2  Introduction and Overview

The goal of the nonprobsvy R package is to carry out statistical inferences with nonprobability survey samples (including big data) when auxiliary information from external sources like probability samples or population totals/means are available. It should be noted that there are several packages that allow for correcting selection bias in non-probability samples such as GJRM (Marra et al. 2017), NonProbEst (Rueda et al. 2020) or even sampling (Tillé and Matei 2021). However, these packages do not implement state-of-the-art approaches recently proposed in the literature: Chen et al. (2020), Yang et al. (2020), Wu (2022) nor use survey package [Lumley 2004] for inference.

We implemented propensity score weighting (e.g. with calibration constraints), mass imputation (e.g. nearest neighbor) and doubly robust estimators that take into account minimization of the asymptotic bias of the population mean estimators, variable selection or overlap between random and nonrandom sample. The package uses survey package functionalities when a probability sample is available. Probability sampling methods are adopted by official statistics and researchers in many areas, such as social or health science. Probability samples are collected under known sampling design and therefore highly-representative for the target population. On the other hand it is known that this type of sampling is expensive and subject to high non-response rates, that increases every year (source here). With advance new technology and big data sources, nonprobability samples become more and more popular in statistical inference. They contain rich information about target population and provide cost-time efficiency in comparison to probability samples. On the other hand selection mechanism is not known for nonprobability samples and therefore it is a great misuse to say that this sample are representative for the target population.
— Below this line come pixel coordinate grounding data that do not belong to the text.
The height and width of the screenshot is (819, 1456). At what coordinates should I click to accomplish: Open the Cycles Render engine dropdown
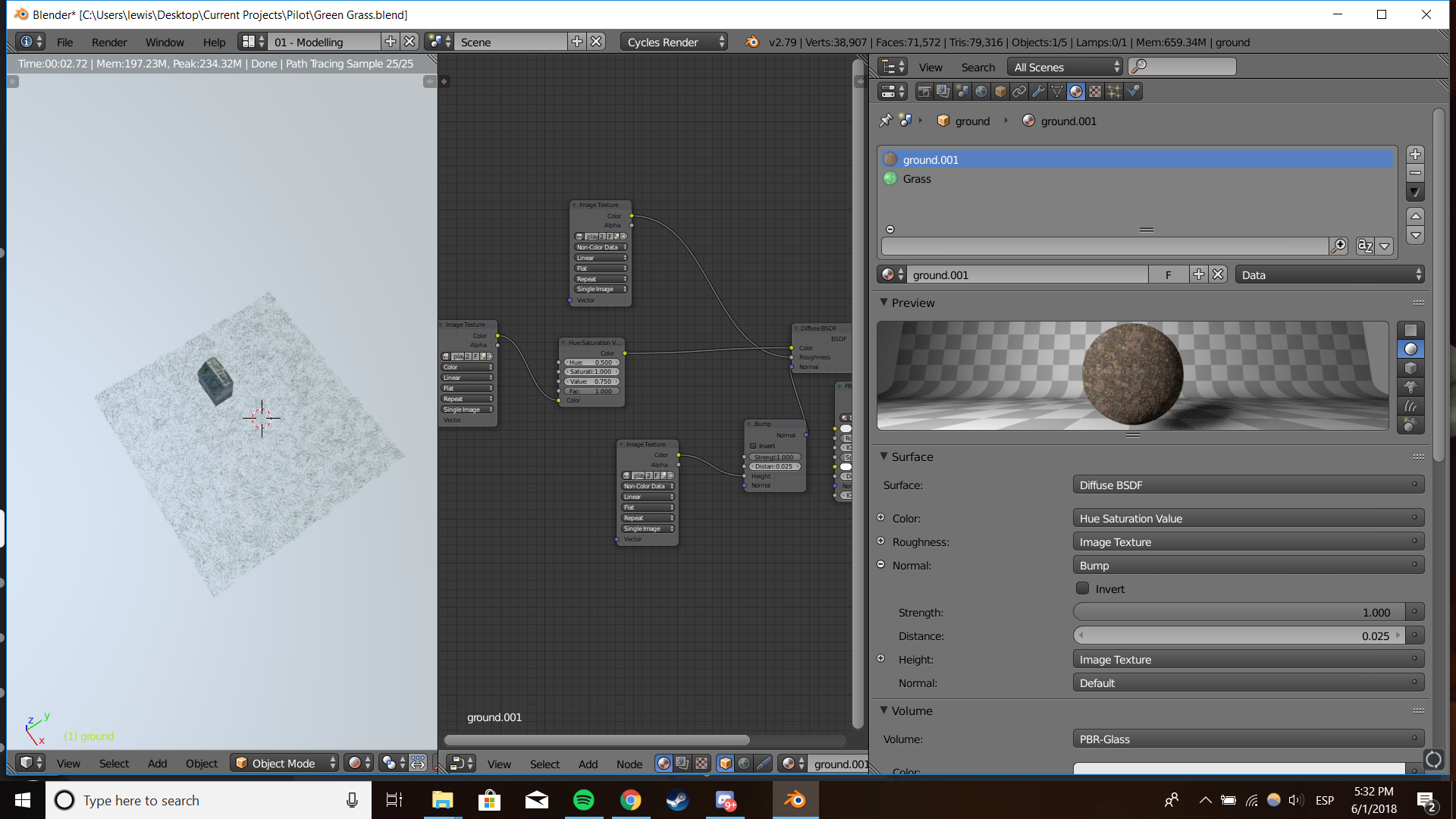pos(674,42)
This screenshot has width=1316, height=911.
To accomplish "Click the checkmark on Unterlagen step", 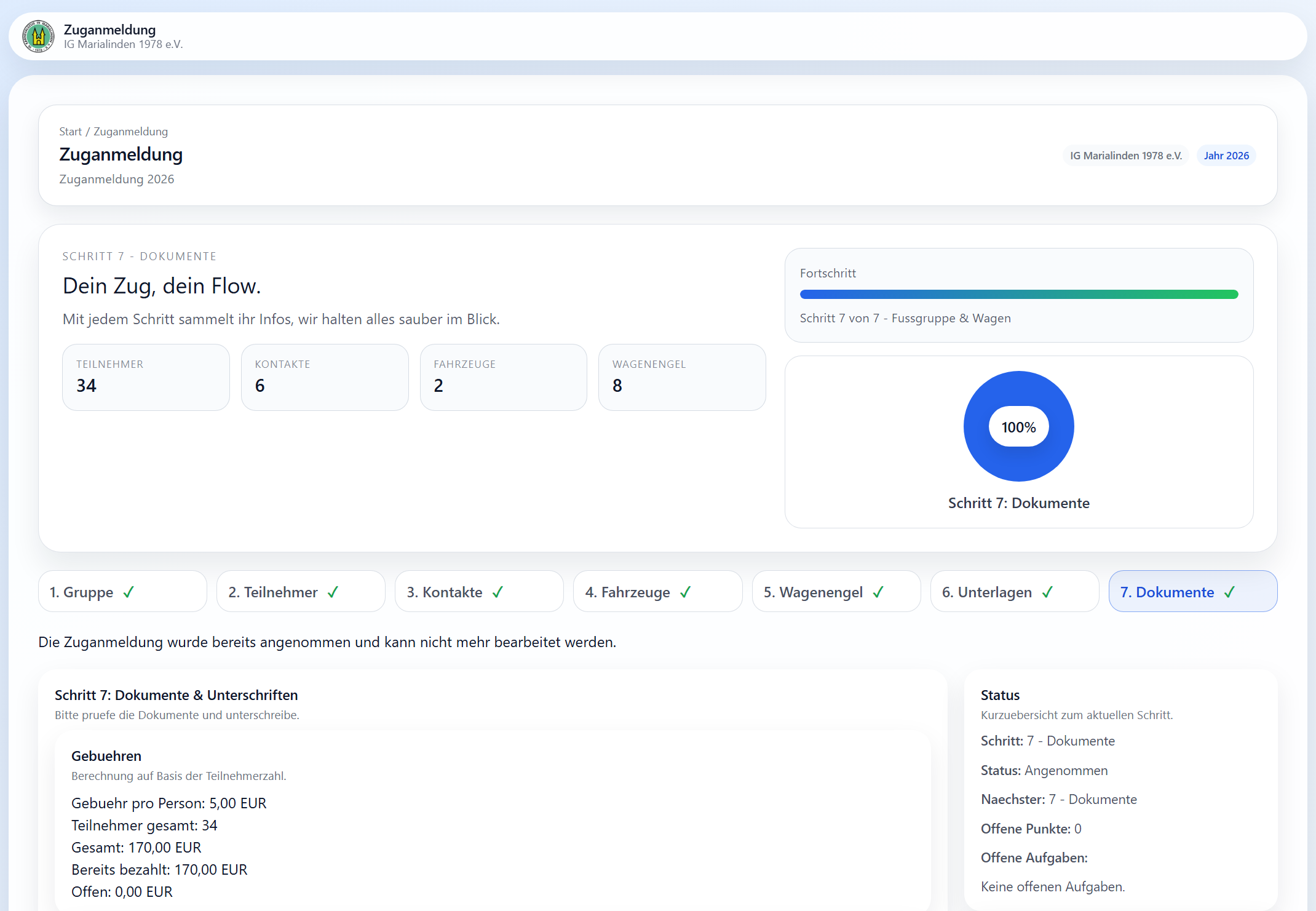I will (1047, 592).
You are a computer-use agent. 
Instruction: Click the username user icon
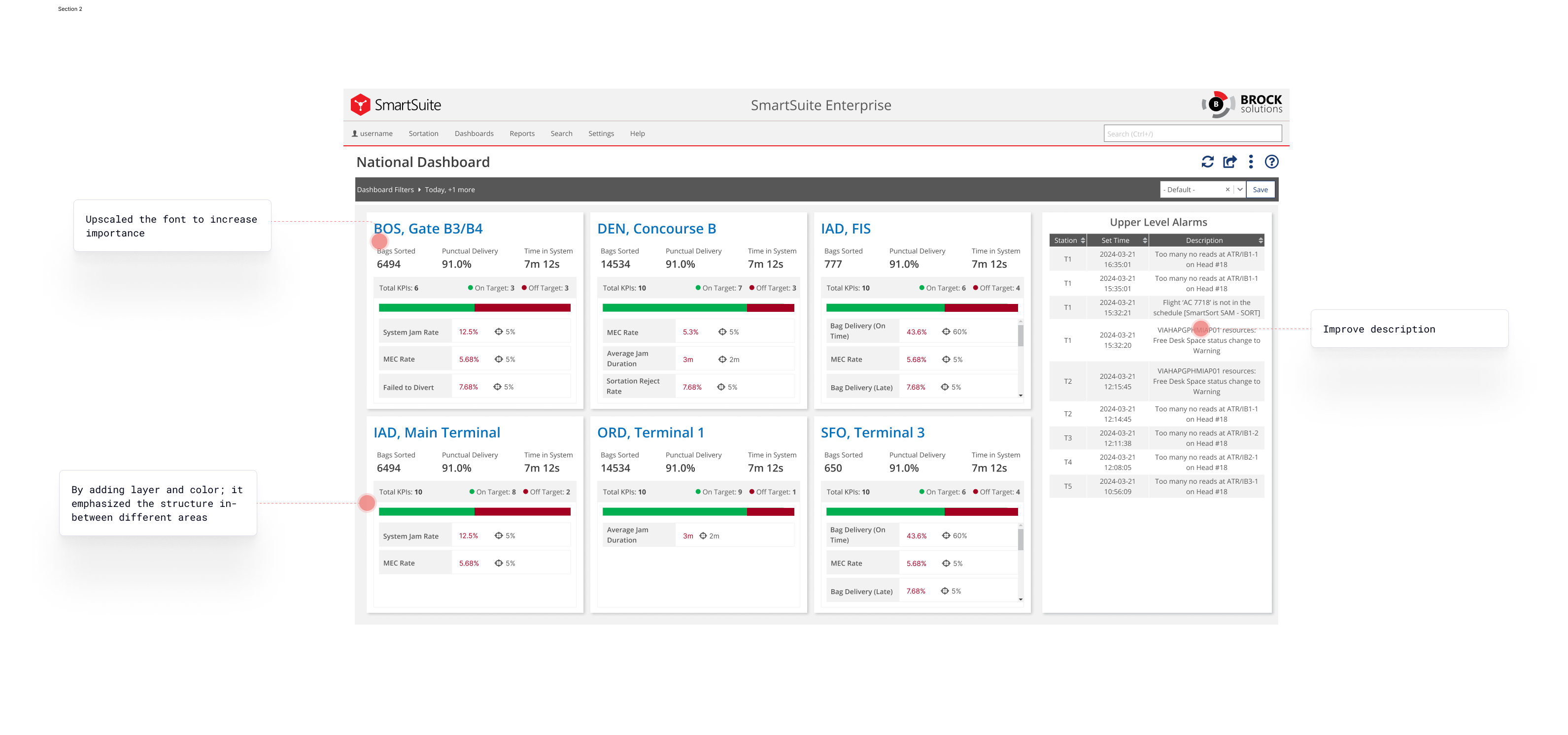pyautogui.click(x=355, y=134)
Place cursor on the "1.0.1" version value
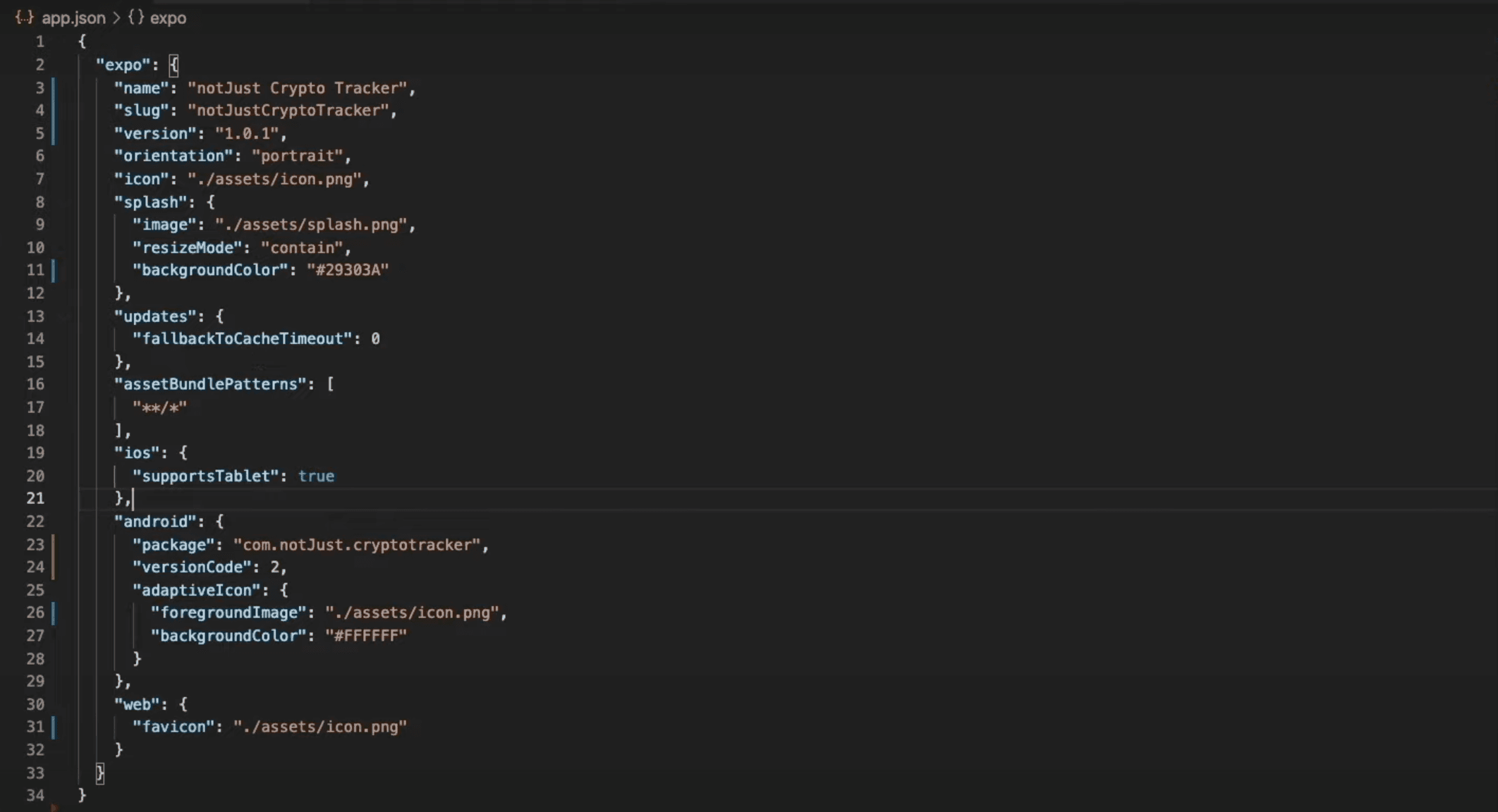The image size is (1498, 812). [x=248, y=133]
A popular framework in data integration is to assume that auxiliary variables on the same population are available for probabiliy samples or population totals from external sources and therefore one can combine these information with biased nonprobability sample. In this book we perform and expand known methods for statistical inference using described framework for data integration. We can treat data integration as a missing data problem with following structure

Sample Type \(\bX\) \(Y\) Representative?
\(S_B\) Probability Sample \(\checkmark\) Yes
\(S_A\) Non-probability Sample \(\checkmark\) \(\checkmark\) No

Instead of sample \(S_B\) we can consider vector of population totals/means, which will be the subject of consideration later in the book. Under the setting from the table above we are going to develop statistical methods of inference, that require certain assumptions on the outcome or selection models, and sampling mechanism for \(S_B\) as well. Structure of the book is as follow: in the chapters 2, 3 and 4 we describe recommended methods for the issue presented. In the chapter 5 we propose techniques of variables selection for high-dimensional data, which can reduce bias of the estimator. In the last chapters, we present simulation results performed with the help of the package under development, as well as a summary and consider the methods worthy of further work.